### Conjunto de tareas
(a) Enumera todo aquello ante lo que, según el testimonio sobre la pandemia, se siente miedo.
(b) Escribe la continuación del testimonio sobre la pandemia a partir de su última oración.

### Bloque de texto
····················
El agobio y mi necesidad fueron ocasión de poner en marcha el recorrido de la razón a que se refería Julián y desenmascarar que, en realidad, dentro de la situación inédita que vivíamos como sociedad, la cuestión a la que nos enfrentábamos era la misma a la que nos habíamos enfrentado un montón de veces: el miedo ante la enfermedad, el sufrimiento y la muerte, el miedo ante un futuro que aún no existe. Aunque el alcance de la pandemia era global, en realidad el recorrido personal que la situación me reclamaba a mí era el mismo que ya he tenido que hacer tantas veces. ¡Cuántas situaciones límite vividas en el hospital estos años, o esta última etapa en que la habitación de mi hija es ya casi un hospital, o recordar que el origen de toda su lesión fue un virus que me afectó en el embarazo…! Esta amenaza del coronavirus, entonces, requiere de mí el mismo camino que ya he recorrido otras veces. Si en todas estas ocasiones yo había podido ver la victoria de Cristo, ¿por qué ahora iba a ser distinto? Este juicio de la memoria, sostenido por el ejemplo de la multiplicación de los panes que menciona Julián en la carta, me permitió pasar de una posición defensiva ante un eventual contagio a una posición de confianza que se reflejaba en seguir con los cuidados habituales en el presente: la batalla no es contra el virus, la batalla es de la fe. Caer en la cuenta de esto ya me relajó bastante a la hora de afrontar las medidas de precaución e higiene en casa sin estar determinada por ellas.

A los pocos días empecé a tener síntomas leves. Una noche me desperté con fiebre y me acordé de Samuel. Pensé: «Señor, ¿me has llamado?». De golpe, procedía estar unas semanas separada de todos, sobre todo de María. Pero no cambiaba nada, pensé, porque mi consistencia no está en lo que hago, ni aun cuando lo que hago sea algo tan necesario y bello como lo es para mí dedicarme al cuidado de mi hija. Mi consistencia está en que yo soy hecha y amada en este instante. Así que, si el Amado quiere ahora llevarme dos semanas a una habitación y quitarme todos los quehaceres, yo obedezco, pues seguro que tendrá preparado algo grande para mí.
····················
### Datos proporcionados
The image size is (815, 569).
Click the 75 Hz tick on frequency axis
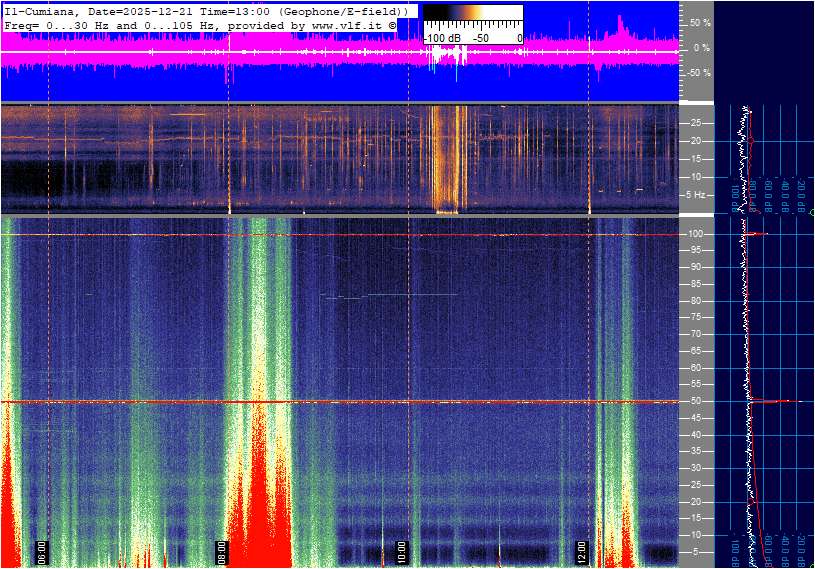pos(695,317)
····················
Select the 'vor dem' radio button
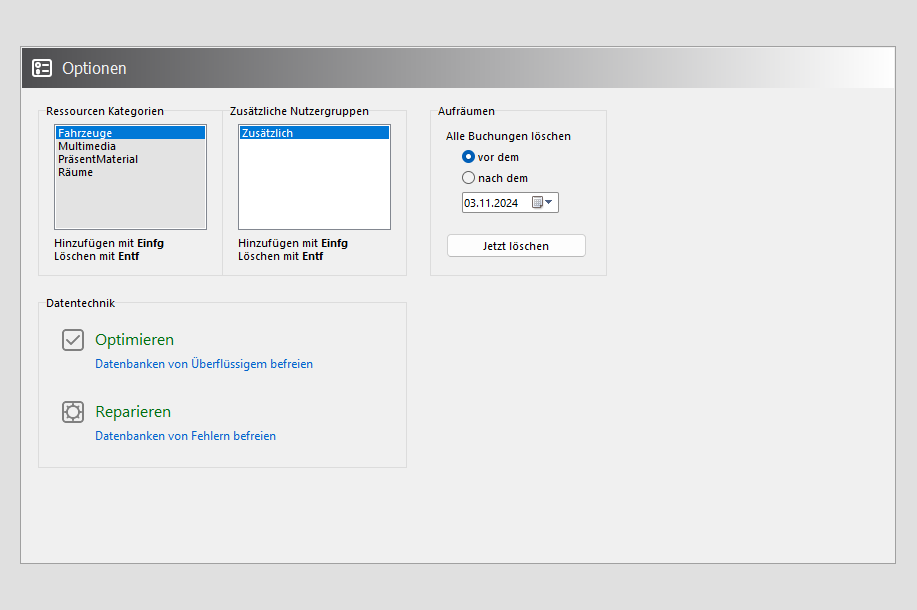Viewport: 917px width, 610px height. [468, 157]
····················
### Respuestas por tarea
(a) La enfermedad, el sufrimiento, la muerte y un futuro que aún no existe.

(b)
Han sido unos días de Cuaresma especial, unos días privilegiados para abrir la vida a Dios, para permitirle actuar en el silencio. En cuanto a María, me daba cuenta de que era ocasión para abandonarla al Misterio en manos de mi marido y de mis hijos. Este paso, que para mí implicaba un desgarro, era capaz de darlo con agilidad porque tenía la certeza de estar obedeciendo.

Me ha acompañado mucho la Escuela de comunidad cuando decía que lo que yo soy no coincide con lo que siento o pienso de mí, sino con lo que piensa y quiere de mí Jesús. Esos días suplicaba esta mirada y me reconocía amada por Él en múltiples detalles: desde abrir los ojos y caer en la cuenta de que un día nuevo comienza, en el que las cosas están ahí, ese árbol que se ve desde mi ventana, los pájaros, las nubes y el cielo que van cambiando de color, las paredes de la habitación, yo misma; la fidelidad de mi marido que me traía la comida en una bandeja, sin dar por descontado que tenemos comida cada día; la disponibilidad de mis hijos para ayudar con su hermana, haciéndola disfrutar con sus poco delicadas maniobras según me cuentan, una amiga que me trajo una mascarilla de las buenas… Días para pensar en todas las personas que el Señor ha puesto en mi camino y desear mirar a cada una con verdadera veneración, porque son el signo que me permite llegar al Ser. Uno que me ama antes de mi respuesta.

En cuanto al miedo por el posible contagio de mi hija una vez que el virus ya parece estar dentro de casa, se ve derrotado cuando vuelvo a dejar que su Presencia prevalezca. Así, esas dos semanas transcurrieron con bastante tranquilidad y apertura, para crecer en la intimidad con Jesús, deseando que la situación general que atravesamos me toque profundamente y mendigando mi conversión.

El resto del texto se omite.